> REQUIRED WORK
Take the entries that follow and return only the lines from the one with "Given: Click the user profile avatar" through the final line, leaving every picture behind.
** Opening INPUT RECORDS block **
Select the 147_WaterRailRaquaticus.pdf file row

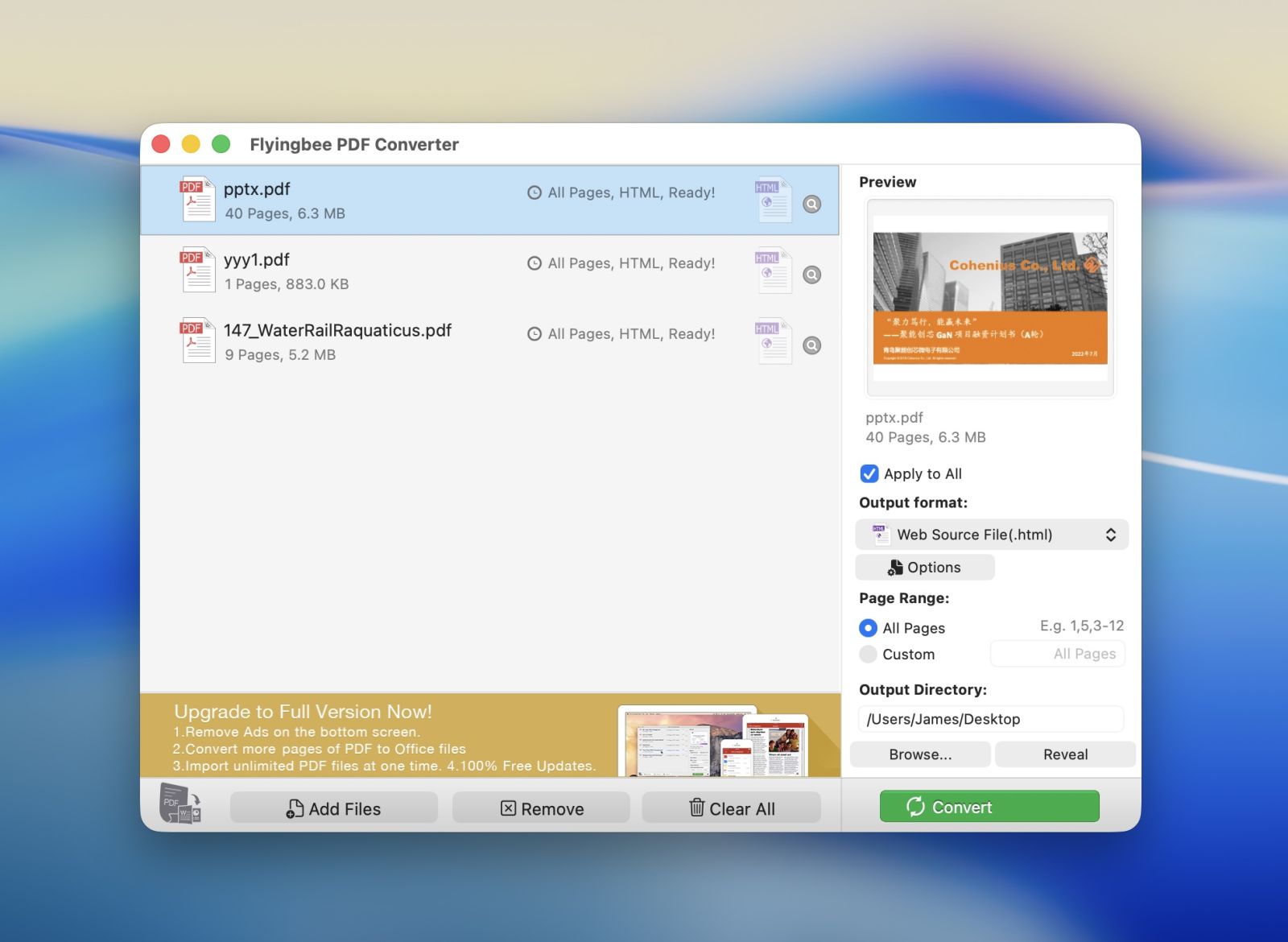[x=483, y=342]
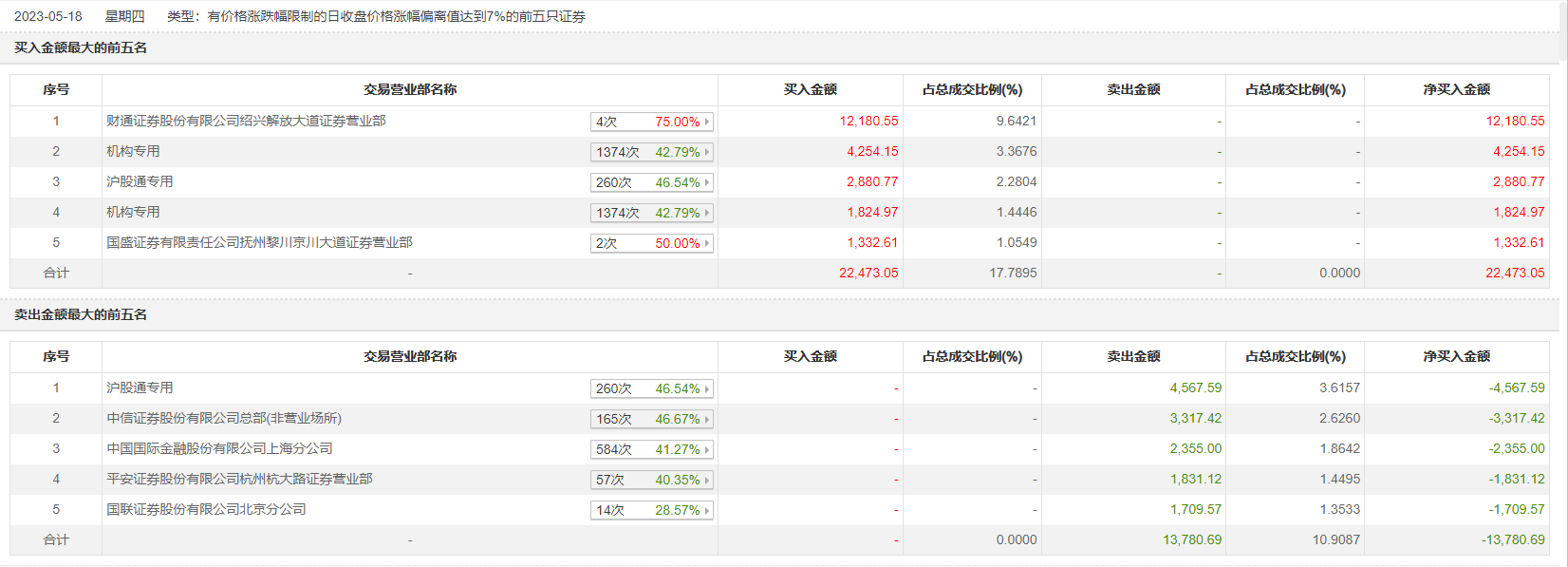Expand the 57次 40.35% stats arrow
The height and width of the screenshot is (567, 1568).
pyautogui.click(x=707, y=480)
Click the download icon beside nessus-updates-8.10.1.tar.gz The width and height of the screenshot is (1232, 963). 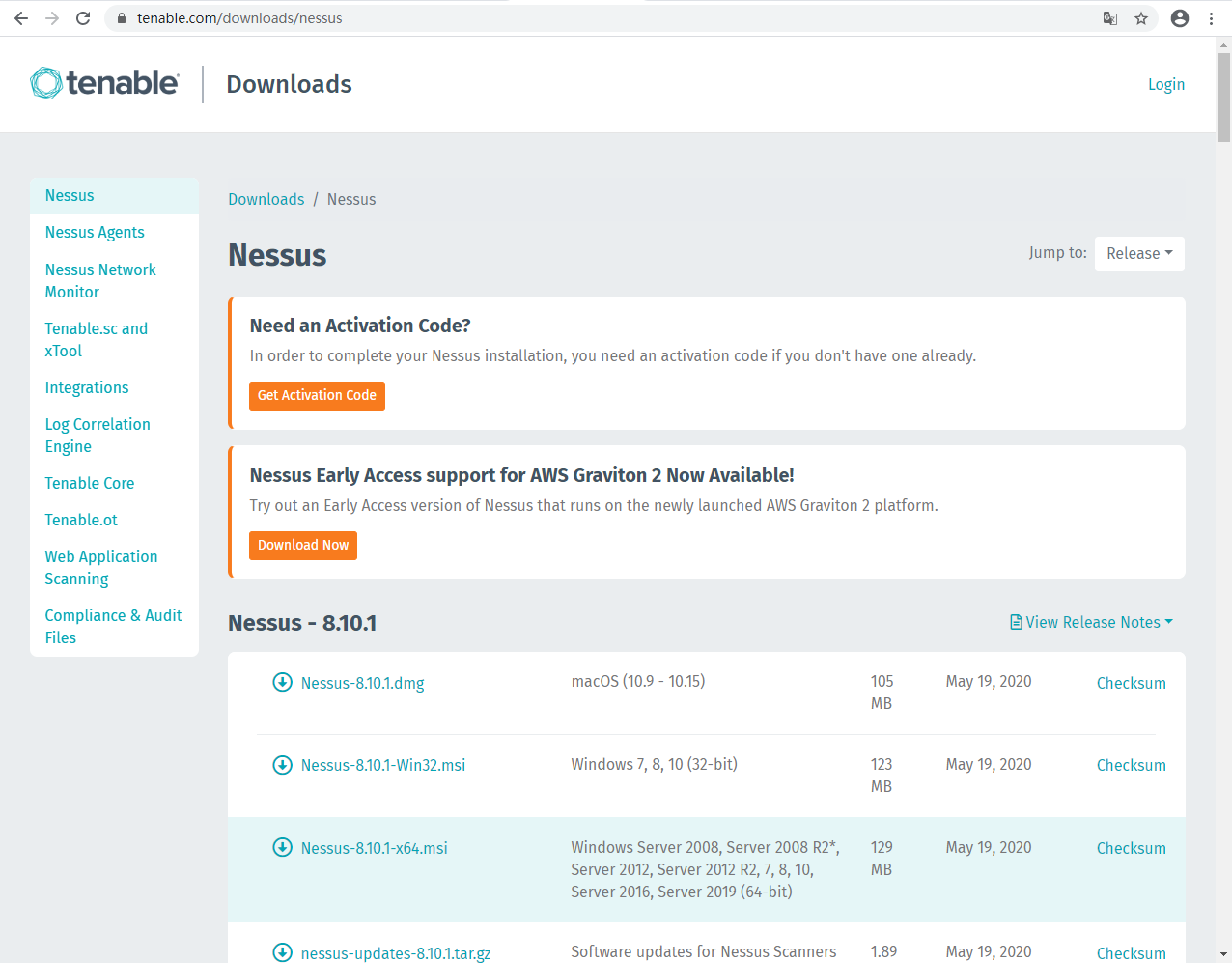[282, 951]
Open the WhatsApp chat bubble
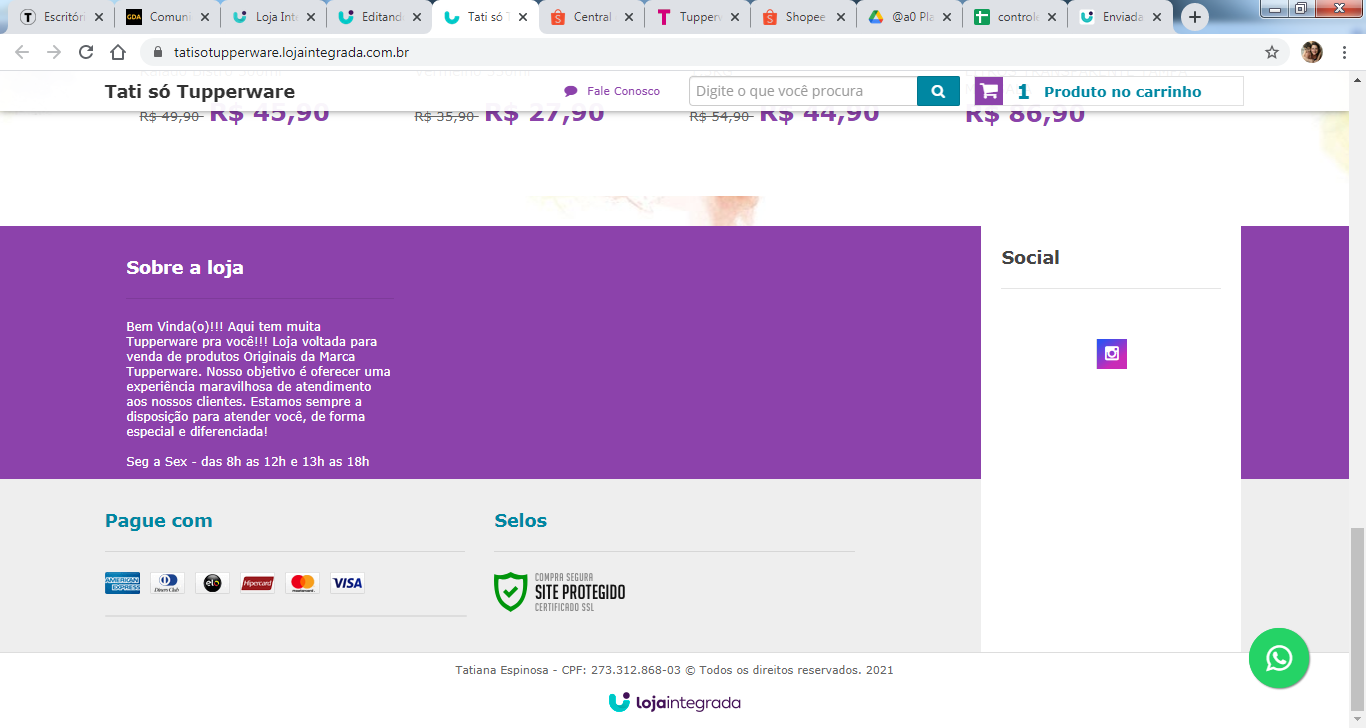This screenshot has width=1366, height=728. (1279, 658)
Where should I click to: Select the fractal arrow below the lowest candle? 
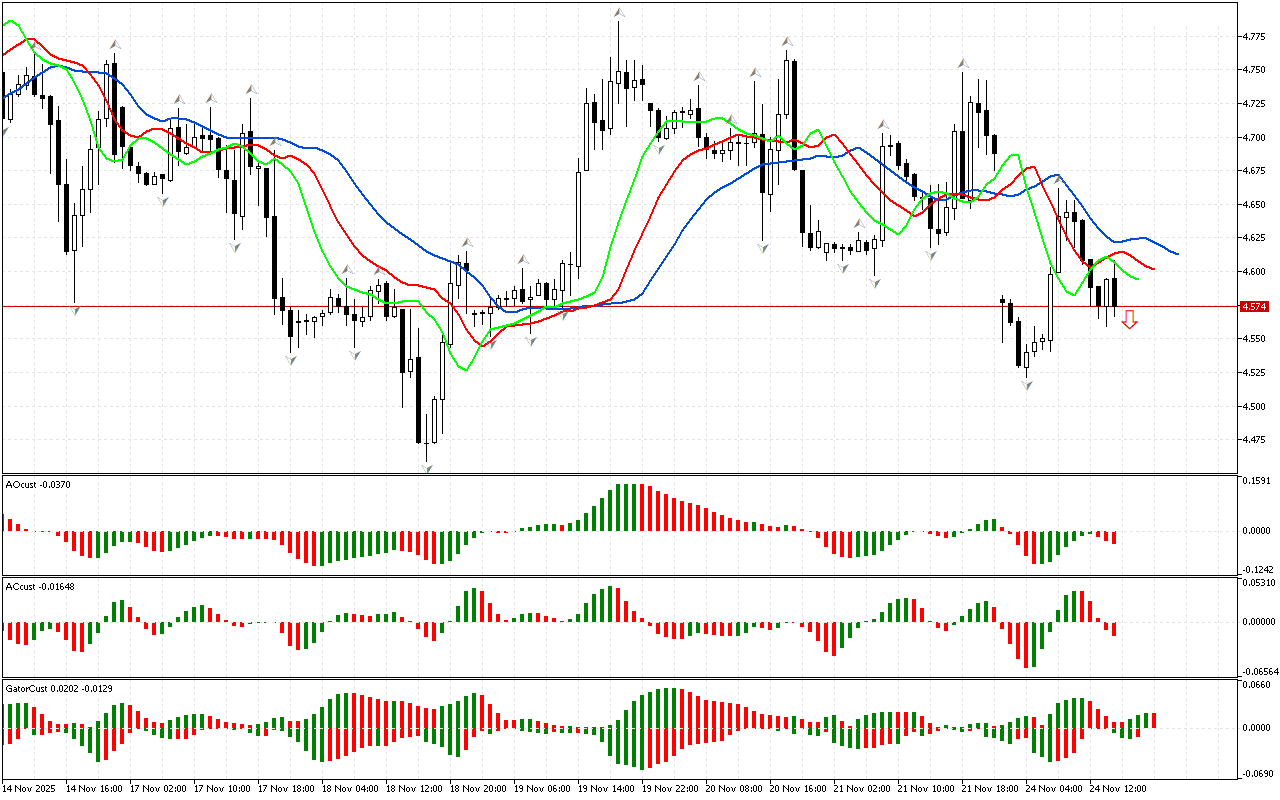(427, 467)
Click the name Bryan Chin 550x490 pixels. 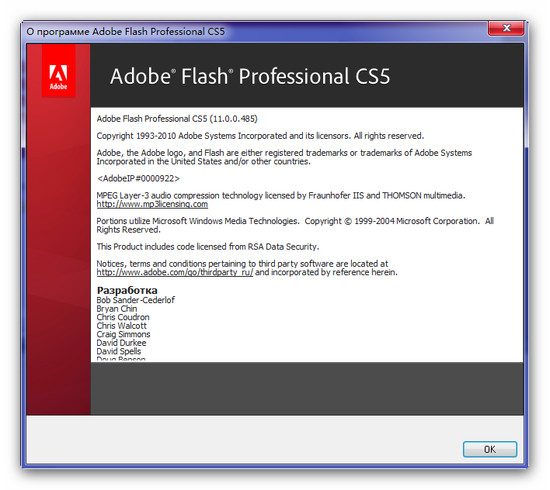click(117, 309)
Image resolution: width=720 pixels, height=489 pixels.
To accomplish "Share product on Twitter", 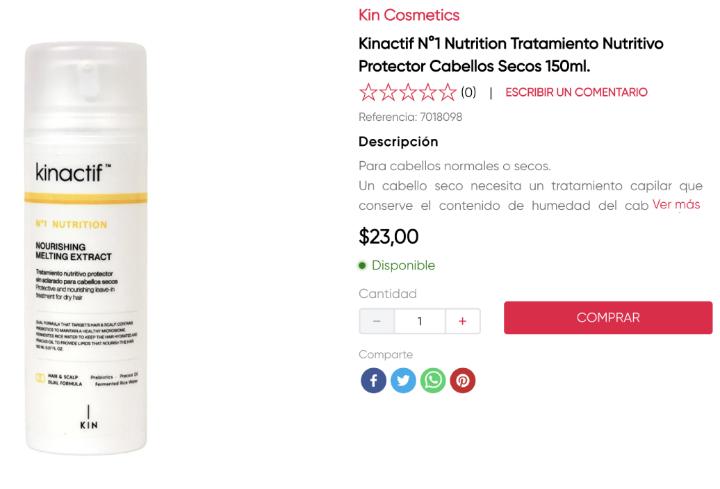I will pyautogui.click(x=403, y=380).
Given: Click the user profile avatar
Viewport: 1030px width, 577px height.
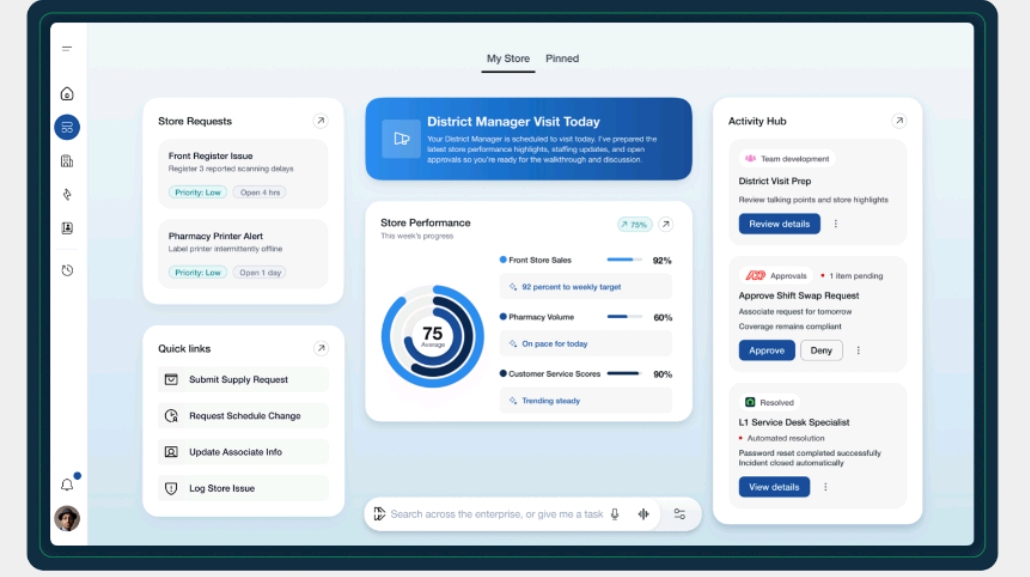Looking at the screenshot, I should pos(67,518).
** Closing INPUT RECORDS block **
> WRITTEN SOLUTION
Given: Click the user profile avatar
Viewport: 1030px width, 577px height.
Looking at the screenshot, I should pos(67,518).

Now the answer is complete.